Page excerpt.

The variant is called EG.5 and is a descendant of Omicron.
The Center for Disease Control and Prevention estimated that EG.5 accounted for roughly 17.3 per cent — or one in six — of new COVID-19 cases in the U.S. in the past two weeks.
No indicator on severity of this strain in the article
This is my issue with the article.
Headline: Here’s what we know about EG.5 so far
Body: Apparently not much. We uhh, know the name of it? Severity, how contagious it may be, symptoms, breakthrough rate…like umm, anything??
sick right now in Ireland (can’t be sure but we’re exploding with this variant)
for me, fatigue, stuffed & runny nose which is making me cough. on day 1 I had a headache but only for that day. I had a fever for about 6 hours. sneezing, gastro fun.
Wife has a dry cough. she had a wicked fever with chills. also gastro fun, which is fun for me by proxy.
Sick right now in Florida, my symptoms pretty closely match yours. Killer headache, scratchy throat, congestion, and fatigue.
It started with being tired on Saturday, and the full brunt hit Monday. Feeling a bit better today. I didnt get much gastro stuff fortunately
That’s because we literally don’t know much. EG.5 has only had 183 sequences submitted to GISAID, and EG.5.1 has had 3400 sequences submitted. This means we only have about 3600 cases confirmed as EG.5, but it’s growth rate since May is crazy fast. 10% of sequences submitted to GISAID by the end of July were for EG.5, compared to 0.02% in May.
Part of the problem is that people have stopped going to the doctor when they can just do a COVID test at home, so we are less able to track individual strains and calculate things like transmission rates. When’s the last time you heard the phrase “contact tracing”?
Source: https://GISAID.org/lineage-comparison and also I work in COVID monitoring.
Presumably as a descendent of omicron… It is probably easier to catch and less serious. But you’d think they’d address it…
“I don’t know that it’s time to worry about this (EG.5) just yet. We know very little about this new variant. There’s currently no evidence to suggest that it causes more severe illness. And the CDC is indicating that it does appear to be susceptible to COVID vaccines, which is good news.”
From an AMA gathering on July 26, (speaker is Andrea Garcia, JD, MPH, vice president, science, medicine & public health, American Medical Association)
Less serious than what? If my aged brain remembers correctly, Omicron severity is comparable to the original strain, only making it less serious than Delta. As I understand it, the primary factor in reduced severity was that vaccines were available and most people got the vaccine.
Other articles has said it’s nothing special. Not any deadlier.

Aim of the task. In the discussion about the EG.5 variant, what share of new U.S. COVID-19 cases over the past two weeks did the Center for Disease Control and Prevention estimate EG.5 accounted for? The lines that come next have no part in this exercise.

Dataset entries.
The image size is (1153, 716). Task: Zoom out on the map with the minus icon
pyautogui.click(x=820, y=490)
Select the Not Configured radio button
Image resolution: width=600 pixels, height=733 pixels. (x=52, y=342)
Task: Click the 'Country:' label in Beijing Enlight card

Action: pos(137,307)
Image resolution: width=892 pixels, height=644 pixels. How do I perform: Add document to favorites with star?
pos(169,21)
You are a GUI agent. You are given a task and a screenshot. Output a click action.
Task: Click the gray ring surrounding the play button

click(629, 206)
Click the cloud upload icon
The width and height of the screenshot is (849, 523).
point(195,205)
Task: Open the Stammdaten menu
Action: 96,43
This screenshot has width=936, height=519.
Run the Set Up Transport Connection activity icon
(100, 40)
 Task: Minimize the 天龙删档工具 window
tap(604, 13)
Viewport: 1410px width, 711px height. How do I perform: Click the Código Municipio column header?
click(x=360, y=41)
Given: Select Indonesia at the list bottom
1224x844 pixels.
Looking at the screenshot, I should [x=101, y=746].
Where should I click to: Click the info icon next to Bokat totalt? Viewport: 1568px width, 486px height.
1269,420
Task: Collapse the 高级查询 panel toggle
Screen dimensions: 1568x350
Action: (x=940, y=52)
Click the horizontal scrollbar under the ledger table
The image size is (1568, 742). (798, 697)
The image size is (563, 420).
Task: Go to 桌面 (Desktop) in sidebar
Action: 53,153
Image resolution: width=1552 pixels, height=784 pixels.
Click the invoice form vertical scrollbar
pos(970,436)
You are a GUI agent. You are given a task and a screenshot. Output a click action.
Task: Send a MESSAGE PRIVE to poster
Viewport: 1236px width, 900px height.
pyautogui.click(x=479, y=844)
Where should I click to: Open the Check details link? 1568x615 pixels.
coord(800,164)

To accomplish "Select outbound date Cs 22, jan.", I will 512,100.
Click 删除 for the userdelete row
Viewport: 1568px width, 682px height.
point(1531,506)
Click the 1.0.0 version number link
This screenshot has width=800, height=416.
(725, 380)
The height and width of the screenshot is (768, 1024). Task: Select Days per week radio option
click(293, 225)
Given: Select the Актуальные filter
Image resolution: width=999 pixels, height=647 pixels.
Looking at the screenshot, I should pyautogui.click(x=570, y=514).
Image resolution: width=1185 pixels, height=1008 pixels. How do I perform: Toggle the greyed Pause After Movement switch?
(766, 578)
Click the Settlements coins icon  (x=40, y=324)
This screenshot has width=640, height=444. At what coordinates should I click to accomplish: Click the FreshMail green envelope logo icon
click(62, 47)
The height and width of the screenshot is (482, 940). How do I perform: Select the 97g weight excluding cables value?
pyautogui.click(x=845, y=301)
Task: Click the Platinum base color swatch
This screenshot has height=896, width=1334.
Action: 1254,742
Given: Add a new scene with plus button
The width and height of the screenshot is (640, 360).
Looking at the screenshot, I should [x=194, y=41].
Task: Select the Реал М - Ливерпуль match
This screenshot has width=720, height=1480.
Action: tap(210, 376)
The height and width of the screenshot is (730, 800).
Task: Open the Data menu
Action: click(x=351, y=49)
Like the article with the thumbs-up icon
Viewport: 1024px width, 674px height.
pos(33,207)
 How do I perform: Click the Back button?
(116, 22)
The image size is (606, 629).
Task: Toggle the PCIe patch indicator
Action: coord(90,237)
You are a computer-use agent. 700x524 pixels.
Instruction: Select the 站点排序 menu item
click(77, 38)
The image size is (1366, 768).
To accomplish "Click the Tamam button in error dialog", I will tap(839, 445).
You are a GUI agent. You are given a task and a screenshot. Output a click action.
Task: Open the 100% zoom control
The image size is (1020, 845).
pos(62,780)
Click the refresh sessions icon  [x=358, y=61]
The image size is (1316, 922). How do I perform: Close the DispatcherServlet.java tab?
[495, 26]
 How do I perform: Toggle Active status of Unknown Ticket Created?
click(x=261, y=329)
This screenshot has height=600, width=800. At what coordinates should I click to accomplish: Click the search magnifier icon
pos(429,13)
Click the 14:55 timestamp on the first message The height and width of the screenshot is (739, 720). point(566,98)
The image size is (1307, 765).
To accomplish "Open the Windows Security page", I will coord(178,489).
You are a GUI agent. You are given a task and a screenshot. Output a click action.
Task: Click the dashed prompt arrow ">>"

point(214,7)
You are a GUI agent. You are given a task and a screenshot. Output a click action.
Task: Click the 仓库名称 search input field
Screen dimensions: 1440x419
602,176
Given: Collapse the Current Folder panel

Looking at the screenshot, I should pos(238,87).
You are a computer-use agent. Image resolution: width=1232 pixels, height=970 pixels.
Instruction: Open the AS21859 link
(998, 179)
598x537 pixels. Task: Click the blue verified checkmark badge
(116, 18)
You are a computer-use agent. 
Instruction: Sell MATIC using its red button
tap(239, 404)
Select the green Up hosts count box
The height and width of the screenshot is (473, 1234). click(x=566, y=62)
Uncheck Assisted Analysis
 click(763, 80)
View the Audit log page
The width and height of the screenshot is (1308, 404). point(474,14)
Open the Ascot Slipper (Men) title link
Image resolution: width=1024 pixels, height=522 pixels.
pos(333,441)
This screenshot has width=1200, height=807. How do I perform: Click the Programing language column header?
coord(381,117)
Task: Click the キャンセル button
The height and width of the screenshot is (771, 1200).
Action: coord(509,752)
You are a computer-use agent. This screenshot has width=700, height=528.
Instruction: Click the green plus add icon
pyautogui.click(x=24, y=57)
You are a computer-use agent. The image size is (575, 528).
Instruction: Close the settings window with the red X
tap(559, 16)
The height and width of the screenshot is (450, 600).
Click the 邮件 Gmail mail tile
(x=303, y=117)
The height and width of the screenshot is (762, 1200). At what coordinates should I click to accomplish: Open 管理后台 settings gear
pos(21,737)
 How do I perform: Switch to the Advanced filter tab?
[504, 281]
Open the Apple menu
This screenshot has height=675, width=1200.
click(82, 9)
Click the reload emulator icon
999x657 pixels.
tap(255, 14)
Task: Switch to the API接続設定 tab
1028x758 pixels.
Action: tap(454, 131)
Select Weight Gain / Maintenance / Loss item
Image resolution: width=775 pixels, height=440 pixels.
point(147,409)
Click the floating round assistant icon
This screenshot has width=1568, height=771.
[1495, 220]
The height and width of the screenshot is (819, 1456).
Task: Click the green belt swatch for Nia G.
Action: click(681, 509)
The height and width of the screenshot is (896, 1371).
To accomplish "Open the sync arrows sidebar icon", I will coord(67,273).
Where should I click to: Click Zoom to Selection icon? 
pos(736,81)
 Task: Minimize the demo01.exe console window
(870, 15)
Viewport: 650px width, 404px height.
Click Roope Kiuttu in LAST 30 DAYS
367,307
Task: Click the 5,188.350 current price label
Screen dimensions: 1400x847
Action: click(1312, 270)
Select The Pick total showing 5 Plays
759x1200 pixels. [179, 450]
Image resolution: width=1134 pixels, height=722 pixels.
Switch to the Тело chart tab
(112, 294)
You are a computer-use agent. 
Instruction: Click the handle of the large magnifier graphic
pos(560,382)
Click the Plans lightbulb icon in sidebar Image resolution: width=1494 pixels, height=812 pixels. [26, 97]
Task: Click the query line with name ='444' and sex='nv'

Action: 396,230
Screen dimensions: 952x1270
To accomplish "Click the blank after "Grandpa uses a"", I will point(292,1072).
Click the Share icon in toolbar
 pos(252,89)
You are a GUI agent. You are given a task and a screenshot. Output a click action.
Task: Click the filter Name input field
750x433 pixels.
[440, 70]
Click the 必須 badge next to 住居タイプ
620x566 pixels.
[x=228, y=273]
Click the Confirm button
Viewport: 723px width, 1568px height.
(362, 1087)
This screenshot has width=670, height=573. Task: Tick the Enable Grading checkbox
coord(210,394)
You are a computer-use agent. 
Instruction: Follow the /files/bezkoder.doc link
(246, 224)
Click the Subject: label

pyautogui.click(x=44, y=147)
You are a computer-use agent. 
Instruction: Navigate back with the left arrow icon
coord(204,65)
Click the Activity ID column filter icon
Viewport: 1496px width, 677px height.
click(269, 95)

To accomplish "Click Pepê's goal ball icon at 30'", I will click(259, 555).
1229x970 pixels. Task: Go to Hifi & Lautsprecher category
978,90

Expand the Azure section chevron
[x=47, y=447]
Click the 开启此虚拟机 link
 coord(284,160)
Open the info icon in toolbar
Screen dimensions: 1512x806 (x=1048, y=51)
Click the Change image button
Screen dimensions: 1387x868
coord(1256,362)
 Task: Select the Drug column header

Exercise answer. Roughly 17.3 percent, or one in six.